The weather was fine, wind was low, and the temperature was 24.5 C. The moon had set at 7:23 pm, over four hours earlier, and was 26° below the horizon, meaning while visibility was good, the area was in complete darkness. With the exception of the illumination given by the headlights, this darkness exposed a weakness in another of the train's protection methods – drivers having knowledge and competence of the route they operate in – as landmarks cannot be seen, drivers' field of view is reduced and their spatial awareness compromised.

==Aftermath==
Damage caused by the derailment was significant. About 120 m of track and sleepers was damaged, and three stanchions supporting the overhead power lines and associated wiring were destroyed and had to be replaced. The cost of the incident, including subsequent investigation, was estimated to be A$35.5 million.

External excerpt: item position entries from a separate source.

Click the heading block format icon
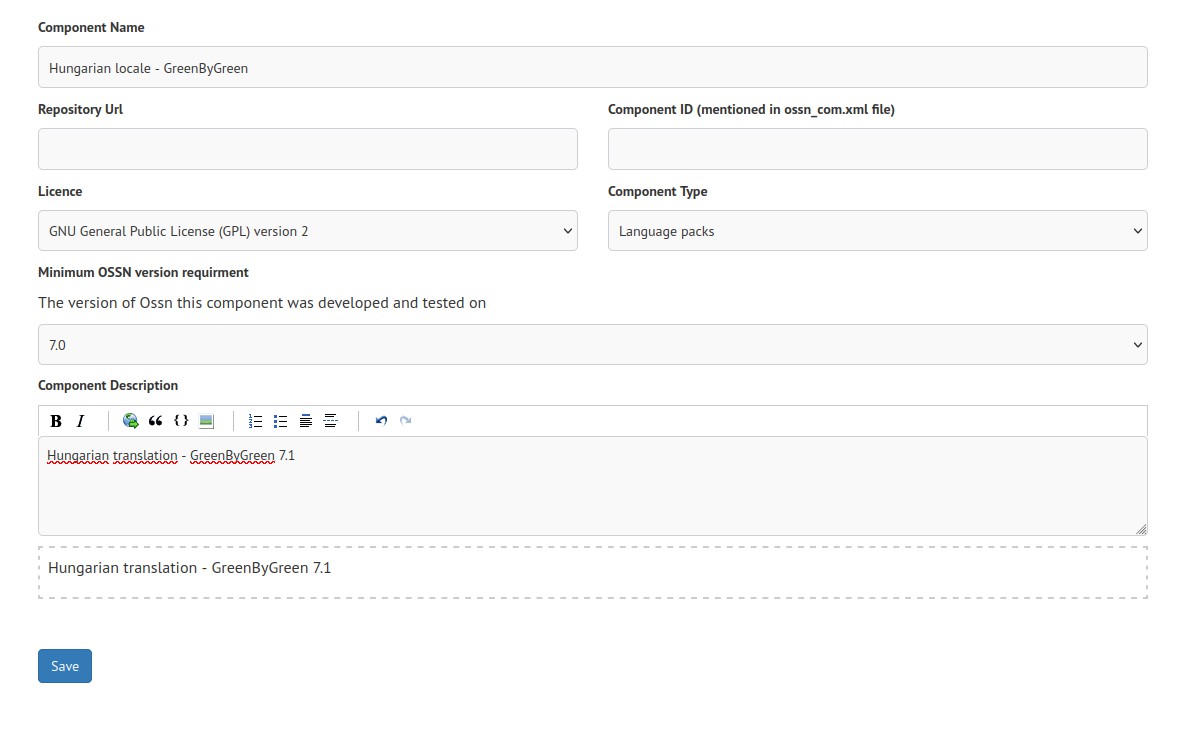Screen dimensions: 1194x730 (306, 421)
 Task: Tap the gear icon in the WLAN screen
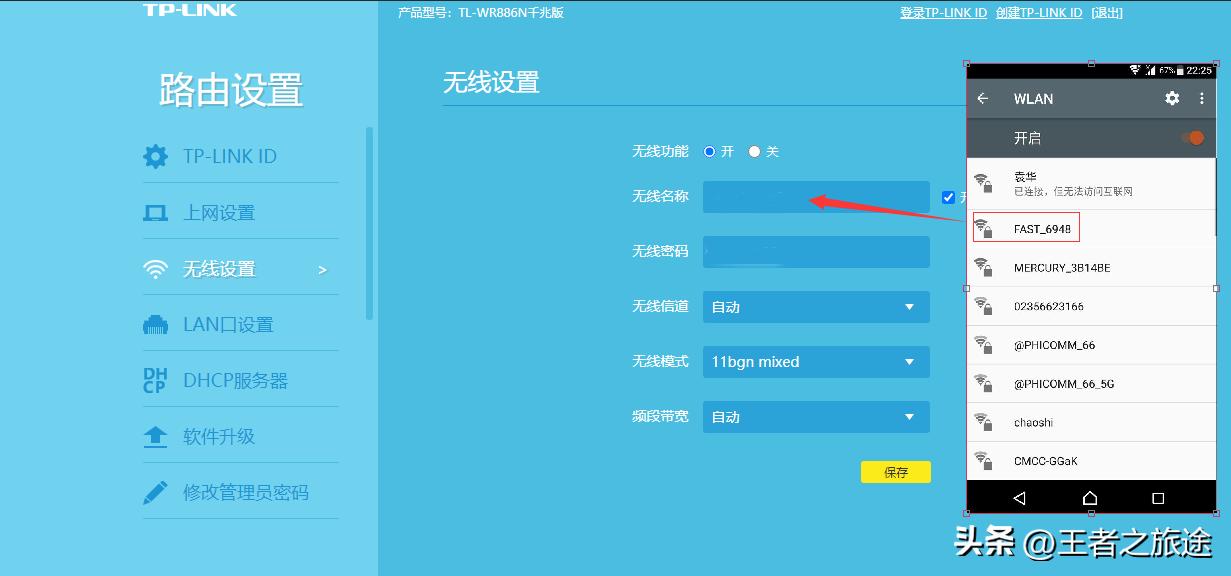(1172, 98)
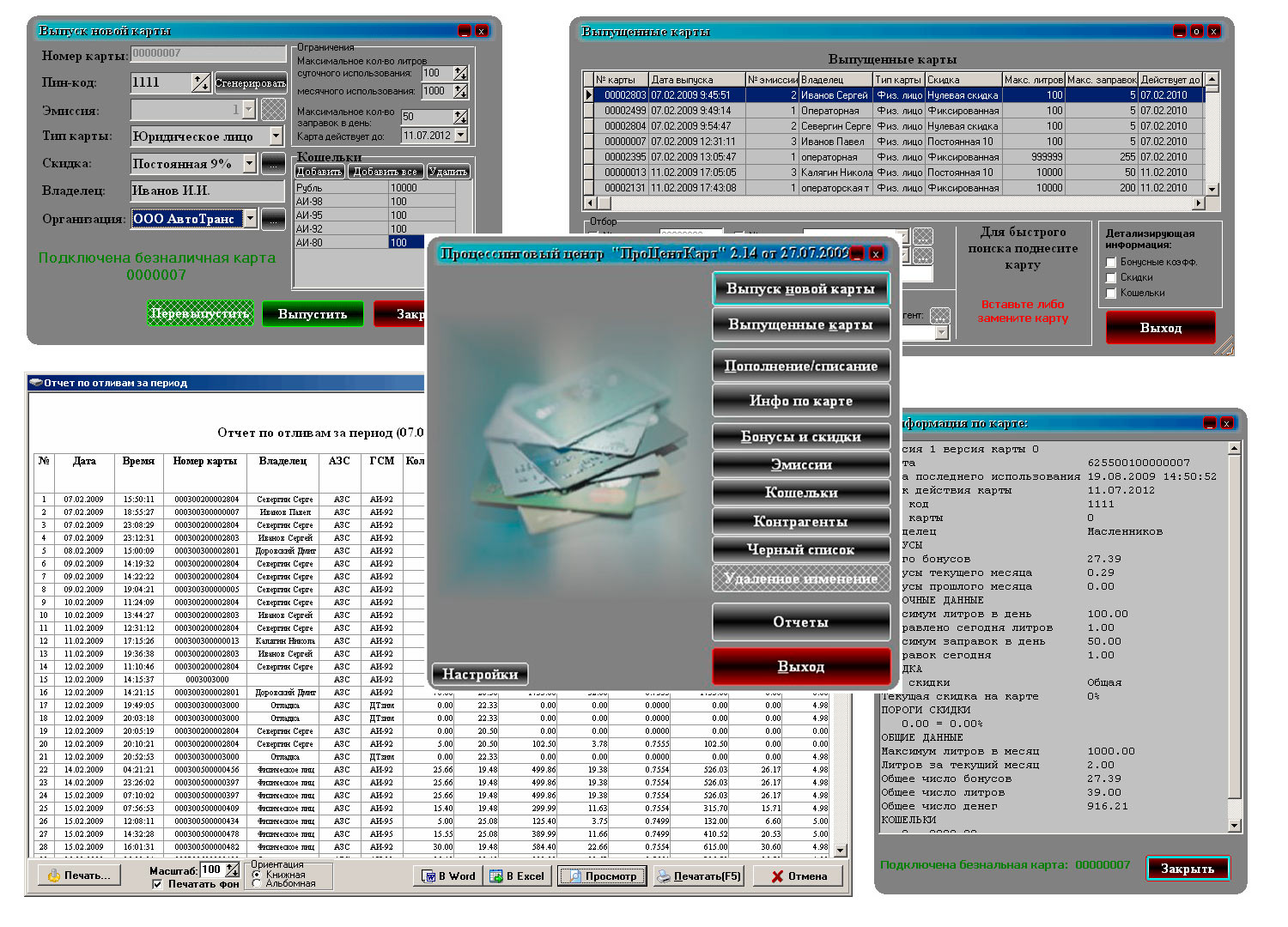This screenshot has width=1288, height=927.
Task: Export the report via В Excel icon
Action: tap(517, 876)
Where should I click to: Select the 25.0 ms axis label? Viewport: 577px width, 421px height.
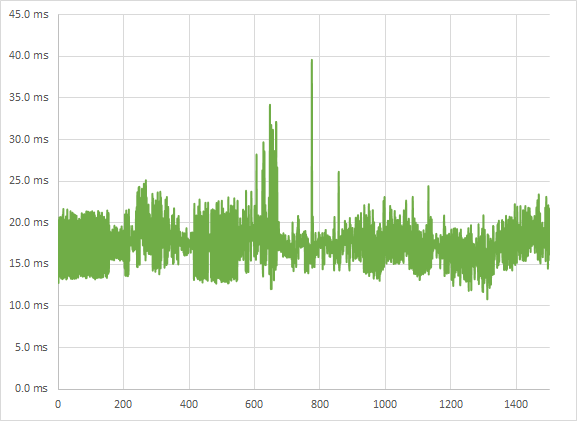(28, 180)
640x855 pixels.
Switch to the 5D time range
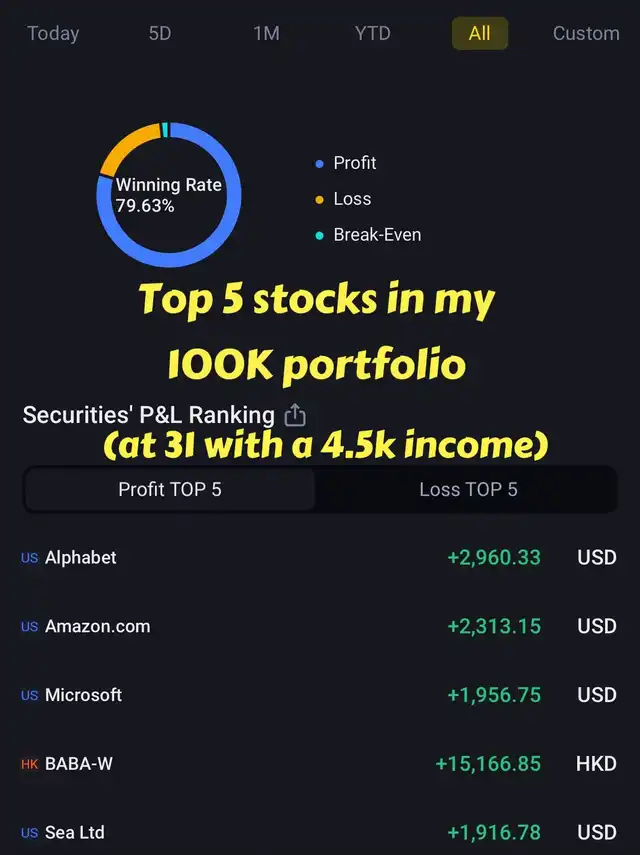click(x=160, y=33)
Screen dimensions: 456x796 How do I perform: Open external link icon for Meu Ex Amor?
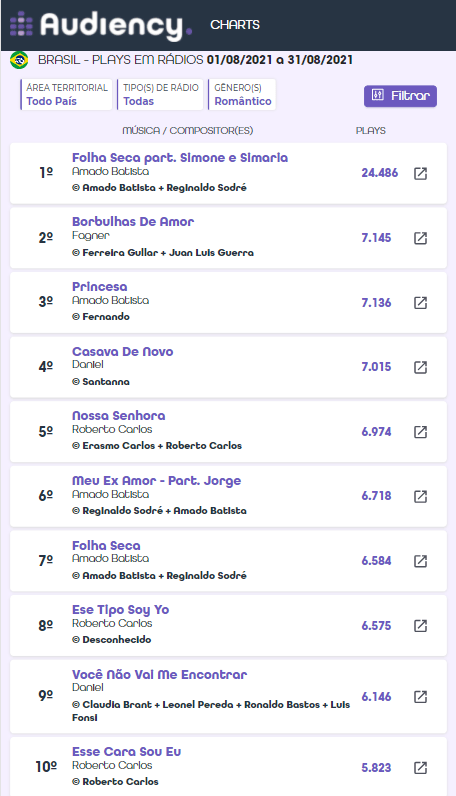pyautogui.click(x=420, y=496)
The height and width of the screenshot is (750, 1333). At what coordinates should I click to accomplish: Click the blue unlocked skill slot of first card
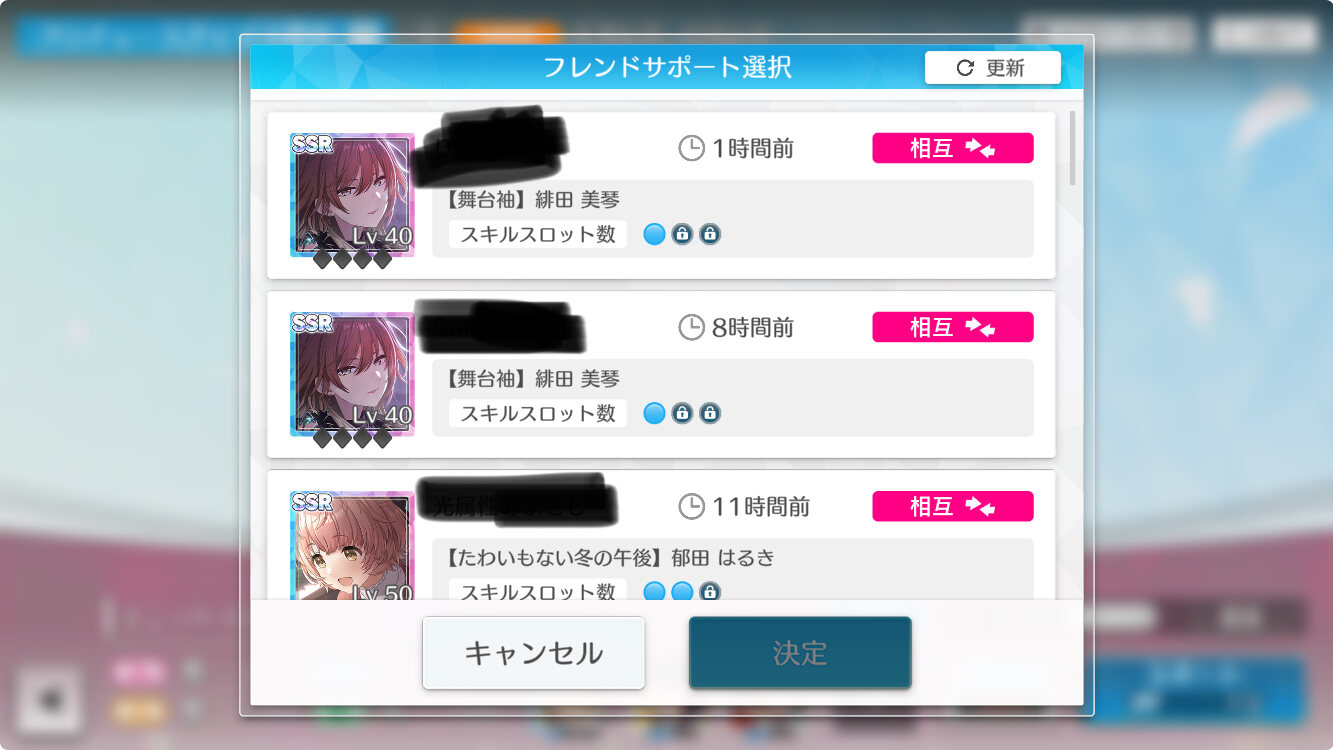(654, 235)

Repairs to the track were completed on 20 November 2004, five days after the derailment. All tilt trains were limited to 100 km/h, and resumed higher running speeds on 15 June 2007 after QR had implemented safety recommendations from the investigations including fitting the fleet with Automatic Train Protection that would automatically slow or stop the train if the driver has not responded to warnings of a stop signal ahead or a curve speed restriction.

The train sustained a considerable amount of damage and needed structural repairs. Thirty EDI Rail trade staff and 20 support staff from Korea, the Netherlands, Japan and Germany worked on repairs estimated to cost A$30 million. The train was fully repaired by its manufacturer, Downer Rail in Maryborough, and returned to service.